Looking Back on 2013: The Marketplace for Invention Comes of Age
December 30, 2013
December 30, 2013
As we close the books on 2013, we look back on a remarkable year in which the modern marketplace for invention – a market we helped pioneer – really began to come into its own.
This was a great year for independent inventors, entrepreneurs and almost everyone with a stake in intellectual property. Though some critics complained that patents and so-called “patent trolls” were hindering innovation, venture capitalists poured nearly record amounts of money into young companies with disruptive technology. The hottest field for venture investing was also the one where patenting has been especially intense: software.
Patents were at the heart of a dazzling array of trading activity, mergers, alliances, and capital infusions. This activity cemented the idea that intellectual property is a major asset, and that buyers, sellers and investors can assign concrete financial values. Looking ahead, that will mean more capital for inventors of all types.
This year was also a high-water mark for political storms in Washington over patent litigation, patent reform and so-called “patent trolls.” President Obama made proposals, some of which we support.
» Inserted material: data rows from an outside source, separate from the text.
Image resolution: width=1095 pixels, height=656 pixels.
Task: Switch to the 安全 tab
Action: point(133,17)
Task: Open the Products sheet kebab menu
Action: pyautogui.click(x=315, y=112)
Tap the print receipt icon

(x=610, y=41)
The Federal Trade Commission began an in-depth study, which we think is understandable given how new this marketplace is. But the House of Representatives rushed through a “reform” bill much too quickly, which will make it harder for many inventors to protect their ideas if it becomes law in its current form. The Senate will probably act on its own bill next year. Meanwhile, the Supreme Court decided to revisit a thorny and closely related issue in patent law – what kind of software is eligible to be patented.
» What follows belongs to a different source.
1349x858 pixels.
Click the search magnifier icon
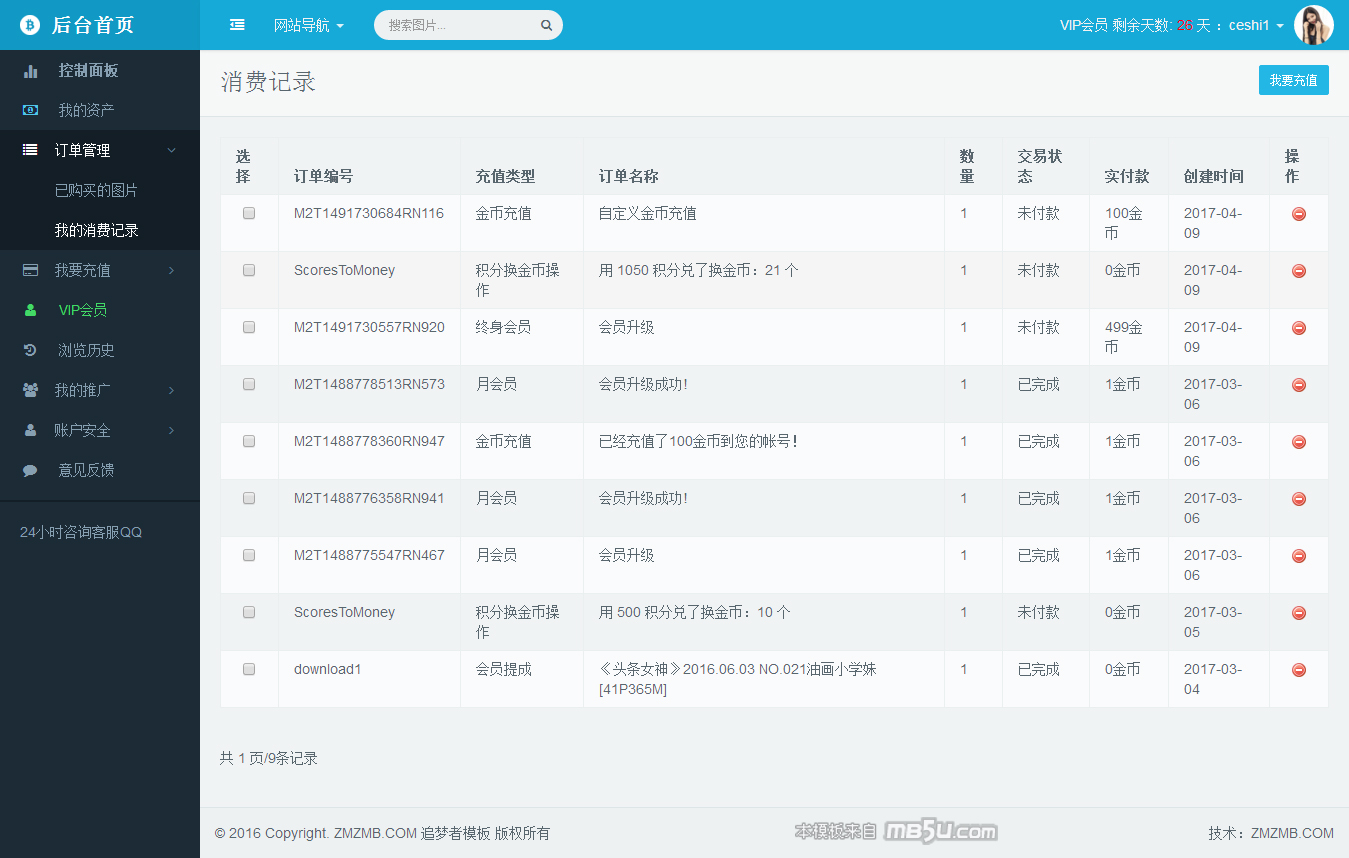tap(546, 26)
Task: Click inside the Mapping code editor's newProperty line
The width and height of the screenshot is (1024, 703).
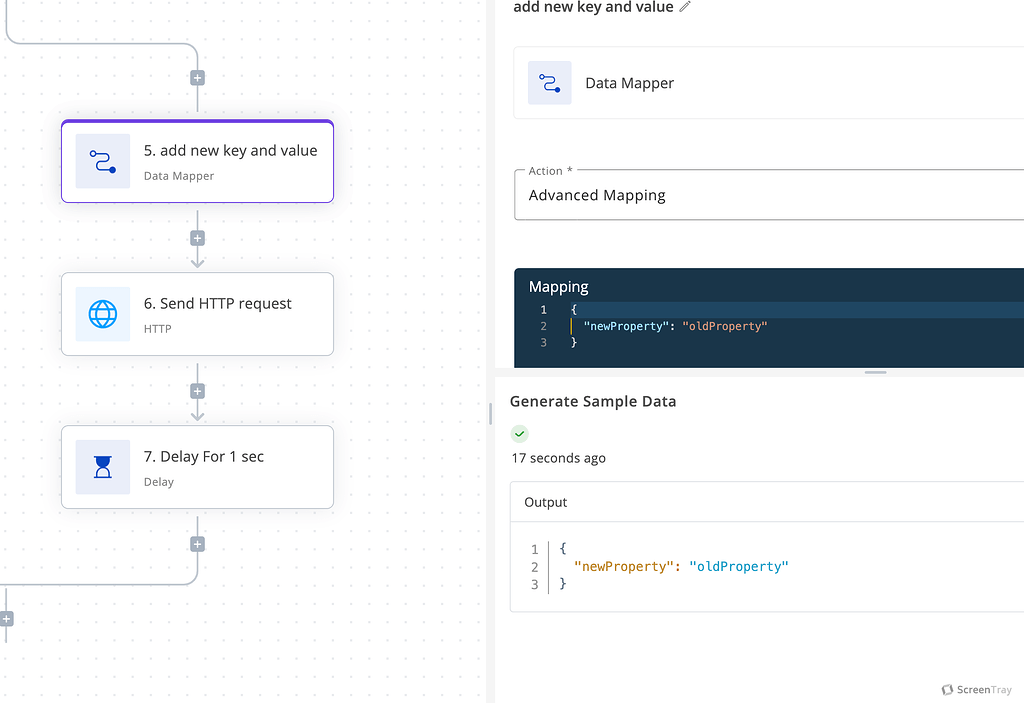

Given all that, 2014 is almost certain to be another momentous year. But before it comes, let’s look at five milestones that we passed. Two themes dominate: the growth of a vibrant and professional marketplace for invention, and the fight in Washington over patent reform.
1. Patent Values Kept Soaring.
We thought we’d seen it all in 2012, when Google paid $12.5 billion for Motorola Mobility – largely for its patents. But the buying and selling of patents hasn’t stopped, as corporations and financial institutions became ever more sophisticated about placing a hard dollar value on intellectual property.
2. Investors Recognized Patents as Bankable Assets.
Banks and investment firms increasingly recognized this year that patents were solid enough to serve as collateral for major loans. Financial institutions became more sophisticated about valuing patents based on estimates of future cash-flow and earnings. That is making the invention marketplace as a whole more professional, informed and vibrant.
3. Patent-holders found new ways to team up with high-tech start-ups.
We pioneered the business model of investing in patents, and generating revenue through buying, selling and licensing. But the role of “patent-assertion entities” or “non-practicing entities” keeps evolving, and it now involves partnerships to develop new technologies and identify new markets for them.
4. “Patent Troll” lost its meaning.
Even though critics kept complaining about “patent trolls,” who they usually defined as companies that hold patents and collect royalties but don’t “make anything,” the epithet became hopelessly muddled by the end of the year.
When every organization from universities to operating companies defending against IP infringement was accused of being a patent troll, it became increasingly difficult to differentiate the business model from the behavior. Even more so when some campaigners came under fire for engaging in the very same “patent troll” behavior they were railing against.
We aren’t taking sides in these fights. We would just point out that the problem, if it exists, isn’t with patents or companies that “don’t make anything.” The Founding Fathers explicitly allowed for inventors to license or sell their patents, rather than make the products themselves. This has been a pillar of innovation in the United States for more than two centuries. The issue is with frivolous lawsuits, filed in the hope that companies will settle, rather than defend themselves in court – and those can come from manufacturers as easily as from “non-practicing entities.”
5. Patents Wars Become Political Wars.
If Apple and Samsung set a new bar for patent wars in the courtroom, Washington was at the forefront of the political war over “patent trolls.”
We agree that there are bad actors, and we support a number of ideas to rein in oft-caricatured “patent trolls”. We endorsed efforts by President Obama to improve the quality of patents granted, which would reduce the ability of bad actors to make trouble in the future. We also supported proposals to make the losing side in an infringement suit pay the winner’s attorney fees, which would discourage people from filing frivolous lawsuits, as long as the penalties to bad behavior applied equally to operating companies as well as “non-practicing entities.”
The debate will continue in 2014, as the Senate takes up a bill by Sen. Patrick Leahy, chairman of the Senate Judiciary Committee. We understand the desire to stop abusive legal tactics, but hope that Congress doesn’t inadvertently undermine one of the great engines of innovation in the process.